* **WORK TO COMPLETE**
Filter the rows below and copy out every line that contains the word "pixels".

* **DATASET EXCERPTS**
▼
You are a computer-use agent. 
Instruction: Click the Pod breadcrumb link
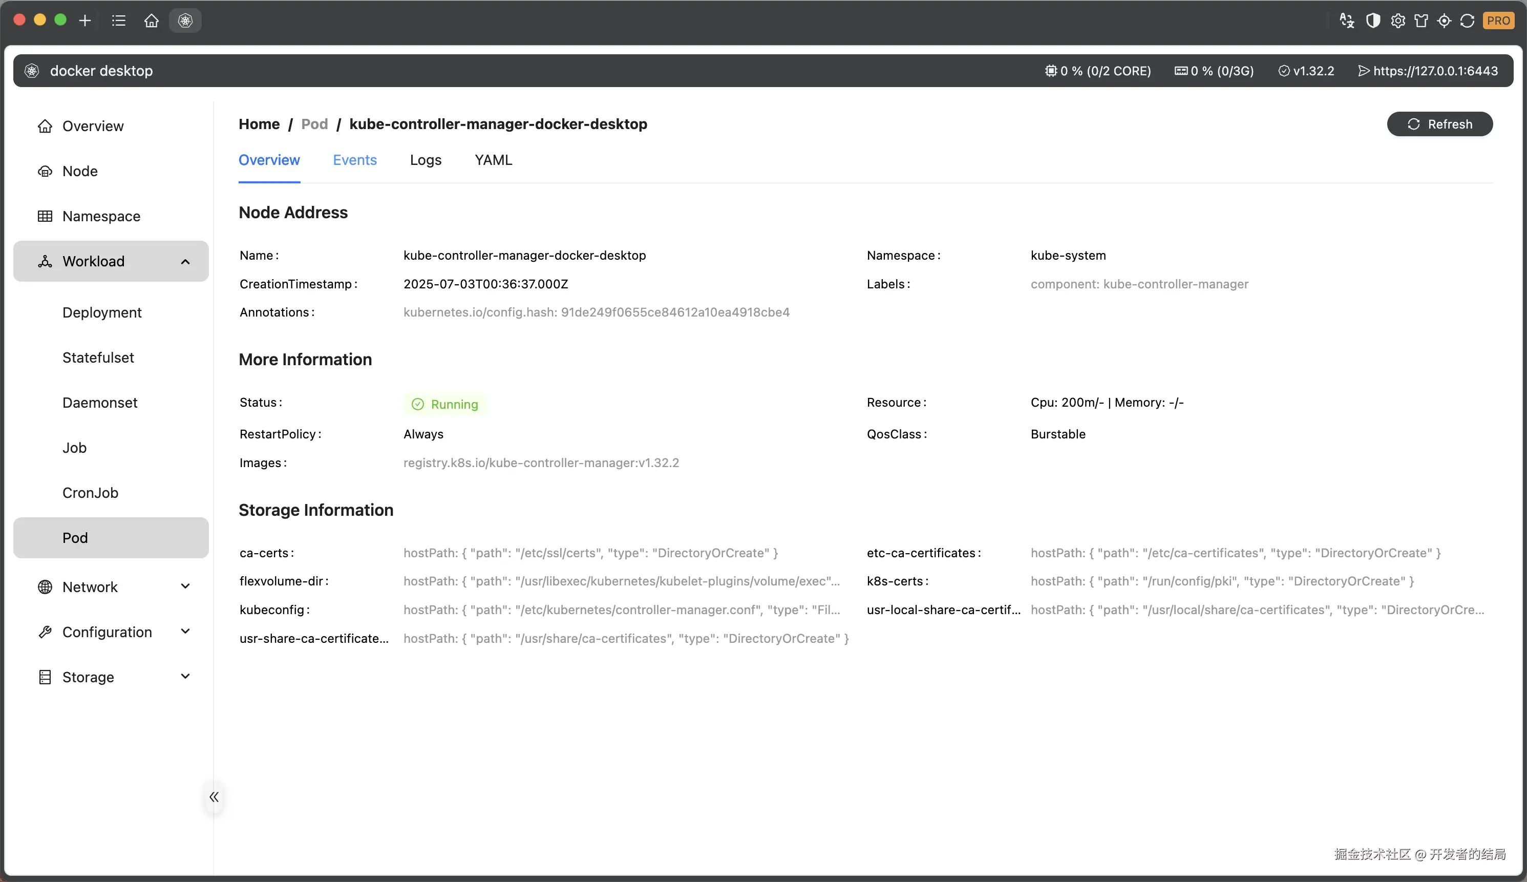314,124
▲
▼
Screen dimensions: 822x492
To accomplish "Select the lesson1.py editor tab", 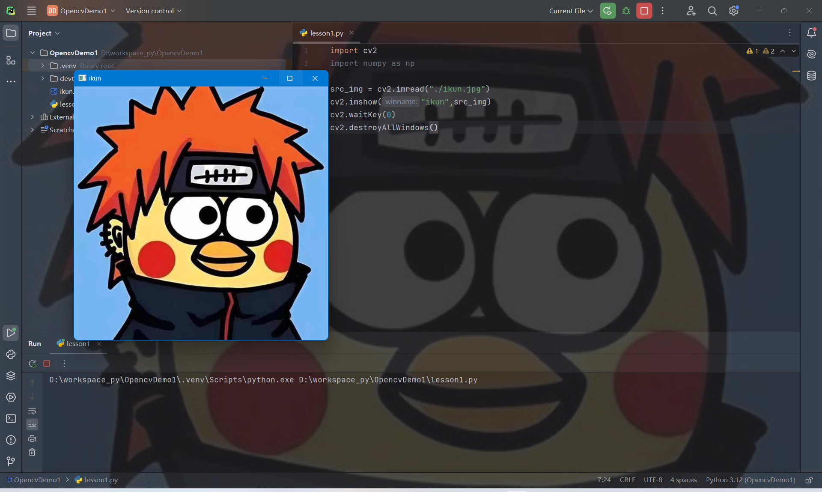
▲
▼
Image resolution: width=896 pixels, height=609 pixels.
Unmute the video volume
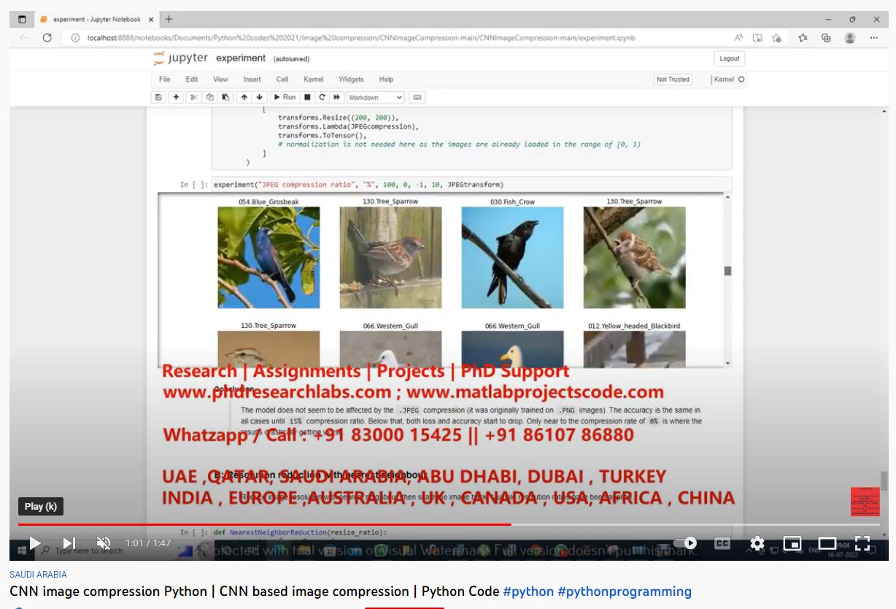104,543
▲
* **TASK RESPONSE**
Image resolution: width=896 pixels, height=609 pixels.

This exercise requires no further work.